Footnote 1: For example EB 00 is a slow NOP using a short jmp.
Or E8 00 00 00 00 / 5B is a call next (or call $+5) / next: pop ebx like you might use to read EIP without actually going anywhere in 32-bit mode where RIP-relative LEA isn't available)

Footnote 2:: Technically you can use jmp rel16 in 32-bit mode, but it will truncate EIP to 16-bit. (And the encoding uses a 66h operand-size prefix so it's only 1 byte shorter than a jmp rel32)

In 16 and 32-bit mode, jmp rel16/rel32 can reach any other IP/EIP value, but in 64-bit mode the +-2GiB range is only a small fraction of the virtual address space.
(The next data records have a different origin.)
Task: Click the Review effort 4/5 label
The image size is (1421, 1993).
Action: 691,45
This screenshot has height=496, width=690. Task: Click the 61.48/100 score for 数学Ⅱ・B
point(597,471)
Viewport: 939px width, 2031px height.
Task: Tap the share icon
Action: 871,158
Still, it's normal for code for a single executable to assume that it fits in 2GiB so any code can reach any other code in the same library or main executable with a relative near jump/call. A "large" code model would require mov reg, imm64 / jmp reg or something inefficient like that. Or even worse to make it position-independent.

---

LONG is unusual terminology. In most assemblers, the encoding overrides are short (rel8) or near (rel16 or rel32 depending on mode) to force the length (and thus how far you can jump) for near jumps (cs unchanged, just adding an offset to IP/EIP/RIP)

According to the other answers here, in assemblers where long is a thing, it's the same rel16 or rel32 override that you get with NASM jmp near foo.

NASM listing (nasm -felf32 foo.asm -l/dev/stdout)

     1                                  foo:
     2 00000000 E9FBFFFFFF              jmp  near foo
     3 00000005 EBF9                    jmp  foo           ; optimizes to short by default
     4 00000007 EBF7                    jmp short foo

NASM does multi-pass optimization to find the shortest encoding it can use for each branch. This is usually optimal, but see Why is the "start small" algorithm for branch displacement not optimal? for corner cases where manually forcing one branch's encoding could allow smaller code.

If the branch target is in another file so NASM doesn't know at assemble time how far away it'll be, it assumes near (non-short). You could force that if you know the files you'll be linking together are small (or the code is in a special section).

Or if you want to leave a full rel32 for something else to modify this machine code and write a new offset, that would be a use-case for near. For example, the PLT used in dynamic linking on Linux used to work that way (I think), rewriting an offset in a jmp rel32 instead of doing an indirect jmp with a GOT entry.

Historically, some assemblers are not as smart as NASM, and always needed manual hinting if you wanted the short encoding for jumps. Especially for forward jumps, to a label the assembler hasn't seen yet. (If you're working with 16-bit code using old tools from that era, you may run into this.) Even NASM used to default to optimization disabled in old versions, which would make it choose the long encoding.

Also, jcc near is only supported on 386 and later, so you may need to be explicit if you want your assembler to actually emit that.